Japanese lieutenant Matsuo Hikoji then lead around 20 troops into the Fengtian encampment demanding to meet the soldier that beat Kishimoto. During the dispute, a Japanese soldier cut off the right hand of a Fengtian soldier, resulting in the break-out of a gunfight. Troops from both sides were wounded and killed, including Kawase the policeman. As the Japanese troops were outnumbered by the 300 or so Chinese troops in the 28th Division, they retreated from the encampment.

Three days later, Japanese reinforcements arrived at the break of dawn and set up 5 cannons outside Dengjiatun. Captain Iue sent a notice to county executive Jing Zhaofeng, demanding Chinese troops to withdraw from the area immediately. After discussion between Jing and the 28th Division, they decided to move the encampment outside the city limits. However, when Jing went to report the decision to the Japanese troops, Iue and the other commanders seized and Jing and did not let him leave. He was only released after trading for Jing's son to use as a hostage.

On August 24, the Japanese troops occupied the former Fengtian barracks, reinforcing their numbers to more than 1500 troops by the end of the month. The Japanese troops then established a consulate and police station.

==Resolution==
The Beijing government wished for the local Fengtian government to handle the affair, but the Japanese government demanded to negotiate with the Beijing government directly. Talks began with Japanese diplomat Hayashi Gonsuke on August 19, 1916. On September 2, Hayashi listed eight demands to minister Chen Jintao:

1. To severely reprimand 28th Division commander Feng Delin,
2. To severely reprimand the soldiers and officers involved in the incident and demote all officers of the 28th Division,
3. To issue a public apology and command all Northeastern army commanders order their troops to avoid conflict with Japanese troops,
4. To acknowledge Japan's right to station police and consultants in Southern Manchuria,
5. To hire Japanese military consultants in Chinese armies while in Southern Manchuria and Inner Mongolia,
6. To hire Japanese military instructors,
7. To compensate Japanese victims or the relatives of the dead,
8. To dispatch the military-governor of Fengtian to apologize in-person to Japanese colonial administrators.

After the fifth and sixth demands were removed, the Beijing government accepted the demands in January 1917, demoting the division commander, punishing involved officers, compensating Kishimoto with 500 yuan, issuing a notice to treat Japanese citizens politely, and sending the Fengtian military-governor to apologize to the Kantou Toufuku administrator and the Consul General stationed in Fengtian.

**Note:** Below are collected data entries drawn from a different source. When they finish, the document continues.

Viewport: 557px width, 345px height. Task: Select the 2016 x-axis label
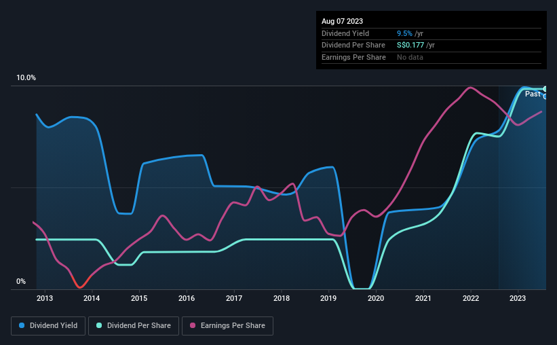pos(187,298)
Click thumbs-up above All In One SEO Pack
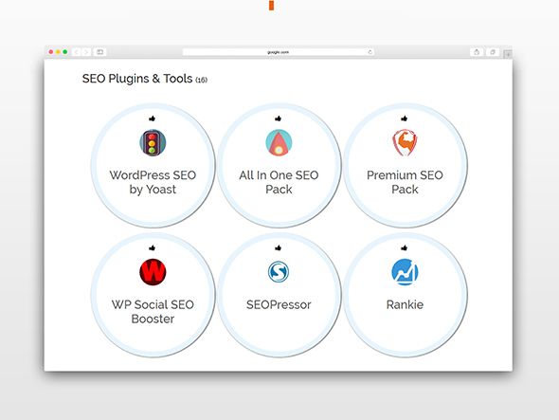 [278, 119]
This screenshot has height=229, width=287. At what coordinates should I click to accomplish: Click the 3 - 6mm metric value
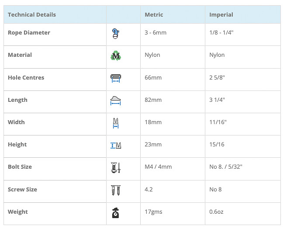pyautogui.click(x=156, y=33)
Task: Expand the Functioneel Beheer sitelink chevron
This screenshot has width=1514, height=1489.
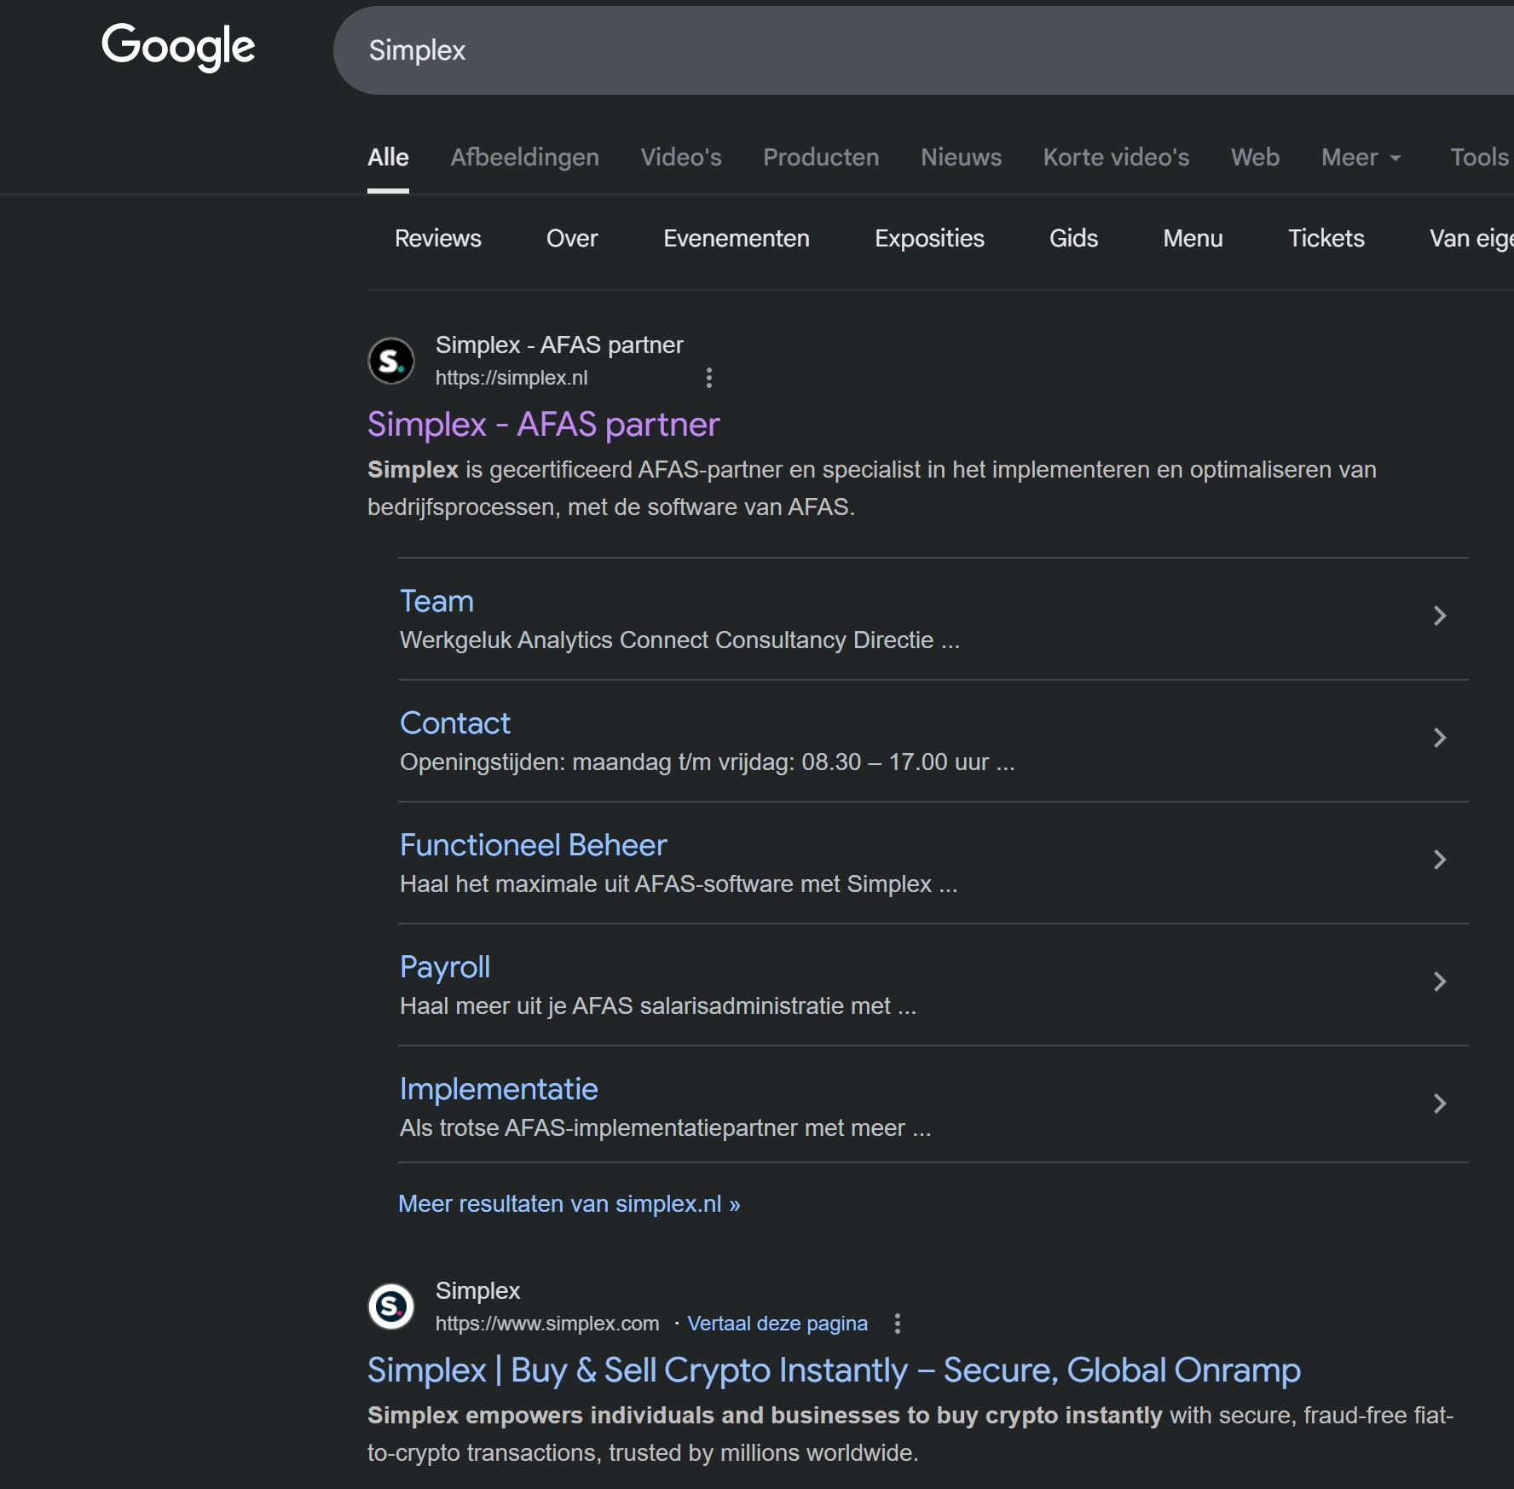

On April 14, 1917, Japanese troops left Dengjiatun.

==Consequences==
Because Chinese troops retreated from Dengjiatun, the plan to encircle Babojab's forces fell through. Under the support of Japanese troops, Babojab's Manchu and Mongol forces switched into Japanese military uniforms and detonated the Raoyang River bridge, cutting off the Fengtian troops from pursuing them.

The incident also played a role in changing Japanese policy towards China. The Japanese government ended their support of the Royalist Party in favor of Zhang Zuolin. Feng Delin, the reprimanded 28th Division commander, began to step away from military affairs. In 1917, after a failed bid to support warlord Zhang Xun's Manchu Restoration, Feng retired to become a businessman.